EXERCISE TASK A:
Decide whether each statement agrees with the post on political decision making. Answer yes or no for each, and quote the exact words of the post that settle it.
(i) Proposition 93 changes the term limits for California state legislators.
(ii) Big money is one of the complications involved in Proposition 93.
(iii) Avoiding career politicians is the stated argument for term limits.
EXERCISE TASK B: Repeat the passage of the post on political decision making starting with "This bill is" and going on through "the best service.".
EXERCISE TASK C:
Answer these questions from the post on political decision making.
(i) Which ballot measure does the writer find the most interesting?
(ii) On what date was the post written?
(iii) According to the post, what do career politicians form themselves into?

Tuesday, January 29, 2008

Political decision making

For me, the most interesting issue regarding how I decide what to support on a ballot is California's Proposition 93.

This bill is a structural one, rejiggering the term limits for California state legislators. It is, theoretically, party neutral. It lacks the confounders of big money or most serious religious or ideological involvements. It's not a proposal that relies on fundamental assumptions about race or gender or privilege.

With term limits, there are certain inherent arguments that should theoretically be testable. It's not just that term limits help us avoid career politicians, the stated argument, but that career politicians are de facto bad, and that they are bad because they are undemocratic and form themselves into an elite class which makes them poor judges of public good. If men are best at serving themselves first, we should endeavor to keep them as like us as possible, to ensure the best service.

DATA PROVIDED:
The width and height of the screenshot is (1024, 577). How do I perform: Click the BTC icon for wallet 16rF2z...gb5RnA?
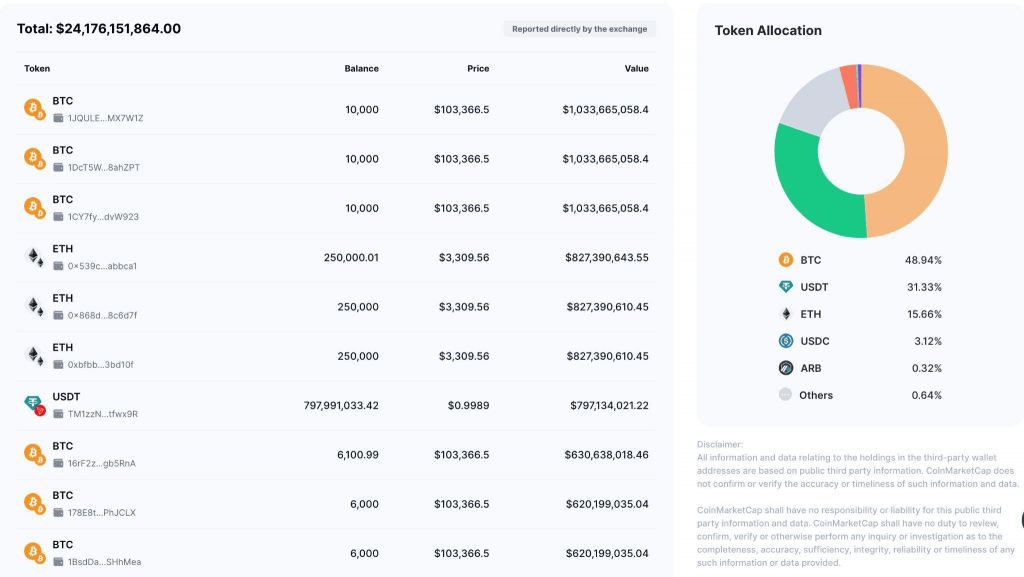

EXERCISE ANSWER A:
(i) Yes: "rejiggering the term limits for California state legislators"
(ii) No: "It lacks the confounders of big money"
(iii) Yes: "term limits help us avoid career politicians, the stated argument"

EXERCISE ANSWER B:
This bill is a structural one, rejiggering the term limits for California state legislators. It is, theoretically, party neutral. It lacks the confounders of big money or most serious religious or ideological involvements. It's not a proposal that relies on fundamental assumptions about race or gender or privilege.

With term limits, there are certain inherent arguments that should theoretically be testable. It's not just that term limits help us avoid career politicians, the stated argument, but that career politicians are de facto bad, and that they are bad because they are undemocratic and form themselves into an elite class which makes them poor judges of public good. If men are best at serving themselves first, we should endeavor to keep them as like us as possible, to ensure the best service.

EXERCISE ANSWER C:
(i) California's Proposition 93
(ii) Tuesday, January 29, 2008
(iii) An elite class